On 12 March, the red shirts began their rally at 6 spots around Bangkok. They chose to perform major rituals at two places which have significant political implications for their struggle; the Laksi Circle and the King Taksin Monument.
The Laksi Circle is the most commonly known name for this traffic-congested intersection which cuts across Phahonyothin Road and joins Chaeng Watthana and Ram Intra roads in northern Bangkok. Not many Thai people know what the small monument situated at the centre of the circle is about. Its official, or original, name is the Monument of Constitution Protection.
It was built in 1936, after the People’s Party had suppressed a rebellion in 1933 led by royals and royalists who attempted return to power. The battle took place in that area.
However, the history of this monument seems to have been lost nowadays. Bangkok commuters are too anxious to get past this heavily-congested spot as fast as possible to take any notice. (This writer has passed it maybe a hundred times without even noticing that there is a symbol of the Constitution on top of the monument.)
Monument of Constitution Protection, honouring commoners
The ritual at the Monument of Constitution Protection on 12 March was led by Veera Musigapong and Weng Tojirakan.
According to Brahmin Sakrapee Phromchat, the ritual was set to begin at 12.12AM, 12 March; a doomsday time for the Ammat, or traditional elite.
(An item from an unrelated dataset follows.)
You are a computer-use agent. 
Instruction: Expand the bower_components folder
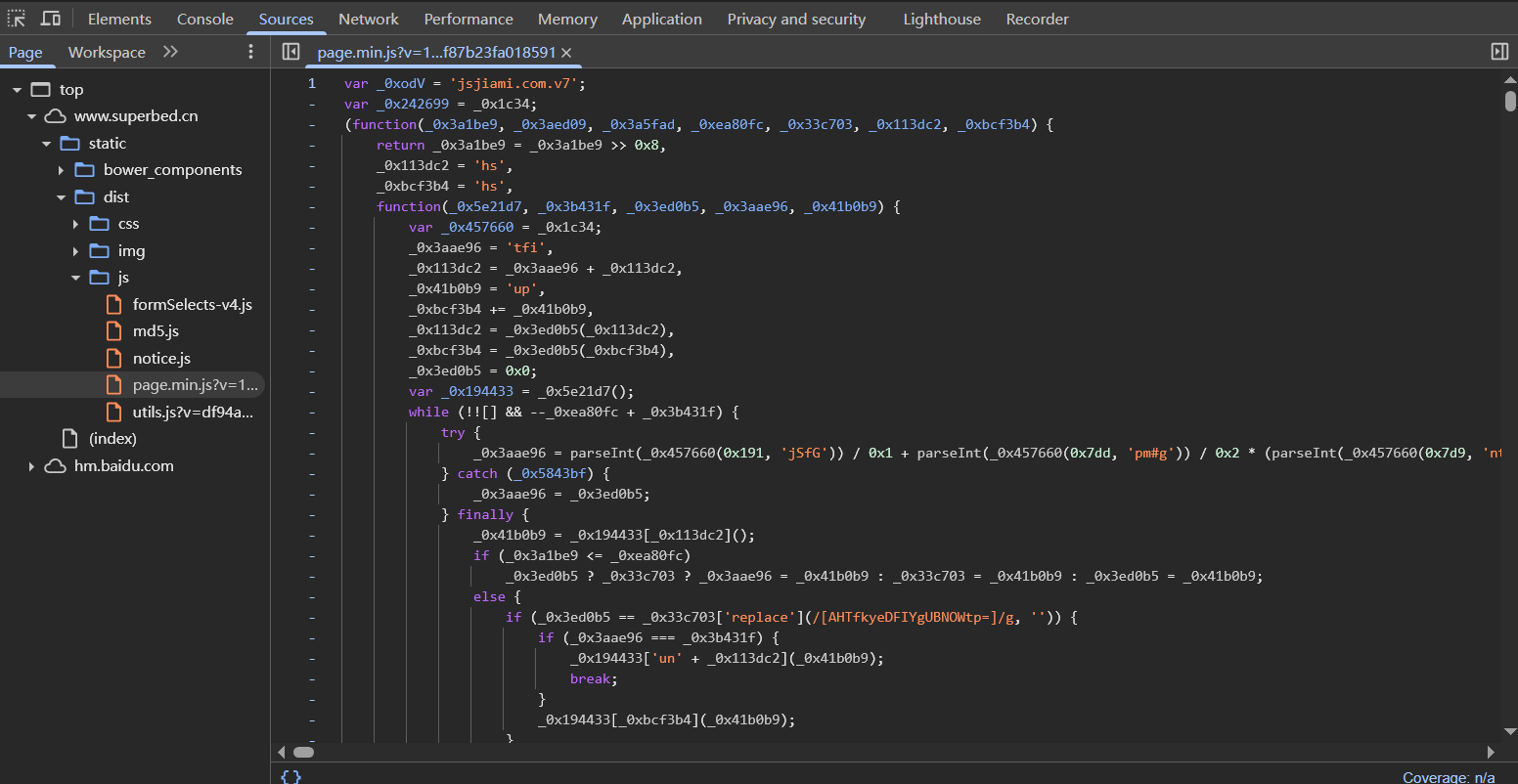(x=61, y=170)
The ritual was to worship the spirits of soldiers who died in the battle and, the Phra Siam Deva Thiraj, which was established by King Rama IV to guard Siam against enemies, and the Hindu Goddess Mother of Earth, the symbol of the ruling Democrat Party.
Replicas of King Taksin
Pridi Banomyong, one of the Leaders of the People’s Party which overthrew the Absolute Monarchy in 1932
General Phraya Phahon Phonphayuhasena, a military leader of the People’s Party and Siam’s second Prime Minister. Phahonyothin Road was named after his title.
After the worshipping ceremony, Veera explained to the crowd that the monument marked the location where the people’s forces were able to suppress the Ammat rebels in 1933.
Burning chilli and salt as a curse for enemies
Burning a coffin for Ammat
At Wongwian Yai, or big circle, on the Thonburi side of the Chao Phraya River, the red shirts performed unprecedented rituals.
Around the circle, it seemed normal with people commuting and shops open, except for a few gold shops.
Jatuphorn Phromphan, Pheua Thai MP, Wiphuthalaeng Phatthanaphumthai and Mainung K. Kunnathi led the red shirts there.
At the centre of the circle is situated a monument to King Taksin, an ethnic Chinese who saved Siam from the Burmese and became King of Thonburi in 1768. His reign was short-lived and he was succeeded by the current Chakri Dynasty in 1782.
Thaksin’s name is close to Taksin, especially in Romanized form.
At 12.12 am, Mainung read out a ‘people’s decree’. In contrast to traditional decrees of the elite which mention angels and deities, it only mentioned commoners such as farmers, vendors, and workers, including Nuamthong Phraiwal, a taxi driver who committed suicide after 19 Sept 2006 in protest against the coup.
It had been planned that during the reading of the people’s decree, ordinary agricultural instruments like hoes and spades would be brought to be immersed in a tub of sacred water, in a traditional Thai way of making objects sacred, but the instruments had been seized by police at checkpoints as weapons. 9 plastic foot clappers were donated by the crowd and immersed in the tub instead.
Jatuphorn and Wiphuthalaeng, representing the red shirts, poured the sacred water onto the ground to declare independence from the Ammat. A gong was banged 7 times, meaning that the struggle for true democracy has to be relentlessly pursued 7 days a week.
Some red shirts then sprayed or even poured the sacred water over their heads as a blessing. Some sprayed the water on others to share the merit.